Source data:
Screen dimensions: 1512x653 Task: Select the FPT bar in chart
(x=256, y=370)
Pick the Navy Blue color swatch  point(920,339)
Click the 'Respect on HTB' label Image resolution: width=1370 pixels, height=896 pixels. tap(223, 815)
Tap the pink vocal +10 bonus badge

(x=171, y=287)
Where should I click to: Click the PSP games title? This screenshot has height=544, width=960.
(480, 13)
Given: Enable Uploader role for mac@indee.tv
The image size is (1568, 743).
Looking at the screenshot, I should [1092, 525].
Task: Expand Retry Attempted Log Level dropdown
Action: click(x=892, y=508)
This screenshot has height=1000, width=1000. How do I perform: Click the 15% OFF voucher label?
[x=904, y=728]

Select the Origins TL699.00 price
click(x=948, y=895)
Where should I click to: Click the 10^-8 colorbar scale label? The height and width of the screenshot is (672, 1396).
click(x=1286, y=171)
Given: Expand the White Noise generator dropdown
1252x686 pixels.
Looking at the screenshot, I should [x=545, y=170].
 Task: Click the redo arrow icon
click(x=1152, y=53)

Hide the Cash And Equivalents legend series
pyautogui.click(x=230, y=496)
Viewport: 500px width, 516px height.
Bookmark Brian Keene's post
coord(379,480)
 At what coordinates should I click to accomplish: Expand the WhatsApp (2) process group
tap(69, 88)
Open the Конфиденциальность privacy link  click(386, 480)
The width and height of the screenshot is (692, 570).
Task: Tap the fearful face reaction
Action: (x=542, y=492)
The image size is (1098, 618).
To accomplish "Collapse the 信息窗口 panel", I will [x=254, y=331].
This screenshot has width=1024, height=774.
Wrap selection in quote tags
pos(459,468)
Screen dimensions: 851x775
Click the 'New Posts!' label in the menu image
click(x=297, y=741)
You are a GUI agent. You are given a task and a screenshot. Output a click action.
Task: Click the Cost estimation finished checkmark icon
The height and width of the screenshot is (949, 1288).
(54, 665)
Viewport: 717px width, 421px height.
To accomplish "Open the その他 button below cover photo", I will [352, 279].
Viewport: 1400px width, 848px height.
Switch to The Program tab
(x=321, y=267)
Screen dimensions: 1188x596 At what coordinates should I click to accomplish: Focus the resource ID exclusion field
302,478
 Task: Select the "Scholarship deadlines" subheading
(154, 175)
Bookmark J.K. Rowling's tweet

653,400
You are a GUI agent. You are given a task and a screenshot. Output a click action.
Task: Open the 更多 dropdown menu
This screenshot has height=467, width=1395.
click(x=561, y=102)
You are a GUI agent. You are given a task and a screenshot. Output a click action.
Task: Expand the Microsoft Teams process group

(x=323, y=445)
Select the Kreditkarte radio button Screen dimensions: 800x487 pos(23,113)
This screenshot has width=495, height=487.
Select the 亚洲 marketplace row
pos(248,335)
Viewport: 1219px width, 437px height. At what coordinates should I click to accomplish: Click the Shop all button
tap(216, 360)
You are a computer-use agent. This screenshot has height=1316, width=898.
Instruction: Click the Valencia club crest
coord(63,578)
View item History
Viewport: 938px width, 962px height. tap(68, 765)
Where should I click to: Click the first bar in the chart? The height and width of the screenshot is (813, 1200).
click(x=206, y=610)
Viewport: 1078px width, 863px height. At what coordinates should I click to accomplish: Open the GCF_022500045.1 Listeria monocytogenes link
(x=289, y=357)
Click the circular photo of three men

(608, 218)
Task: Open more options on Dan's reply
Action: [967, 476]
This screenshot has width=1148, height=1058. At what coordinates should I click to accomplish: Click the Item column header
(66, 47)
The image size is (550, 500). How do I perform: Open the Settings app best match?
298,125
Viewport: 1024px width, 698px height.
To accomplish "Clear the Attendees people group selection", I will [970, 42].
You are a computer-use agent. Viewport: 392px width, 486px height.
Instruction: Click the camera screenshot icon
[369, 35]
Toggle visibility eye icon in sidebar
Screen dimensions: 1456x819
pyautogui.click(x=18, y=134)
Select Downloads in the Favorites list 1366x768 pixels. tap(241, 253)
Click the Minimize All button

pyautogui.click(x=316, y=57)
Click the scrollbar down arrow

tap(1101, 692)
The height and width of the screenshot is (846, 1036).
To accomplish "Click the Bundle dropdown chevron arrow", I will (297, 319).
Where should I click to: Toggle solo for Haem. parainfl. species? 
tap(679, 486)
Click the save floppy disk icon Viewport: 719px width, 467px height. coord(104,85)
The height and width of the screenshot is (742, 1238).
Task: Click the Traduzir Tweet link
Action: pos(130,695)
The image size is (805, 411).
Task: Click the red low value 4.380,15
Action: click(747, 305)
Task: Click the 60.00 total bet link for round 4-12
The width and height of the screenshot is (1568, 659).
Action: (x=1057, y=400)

Task brief: Look over the records above, and wherever a line contains the string "will", copy that line.

Finished task:
To accomplish "Collapse the 信息窗口 panel", I will [x=254, y=331].
To accomplish "Open the その他 button below cover photo", I will [352, 279].
To accomplish "Clear the Attendees people group selection", I will [970, 42].
To accomplish "Click the Bundle dropdown chevron arrow", I will (297, 319).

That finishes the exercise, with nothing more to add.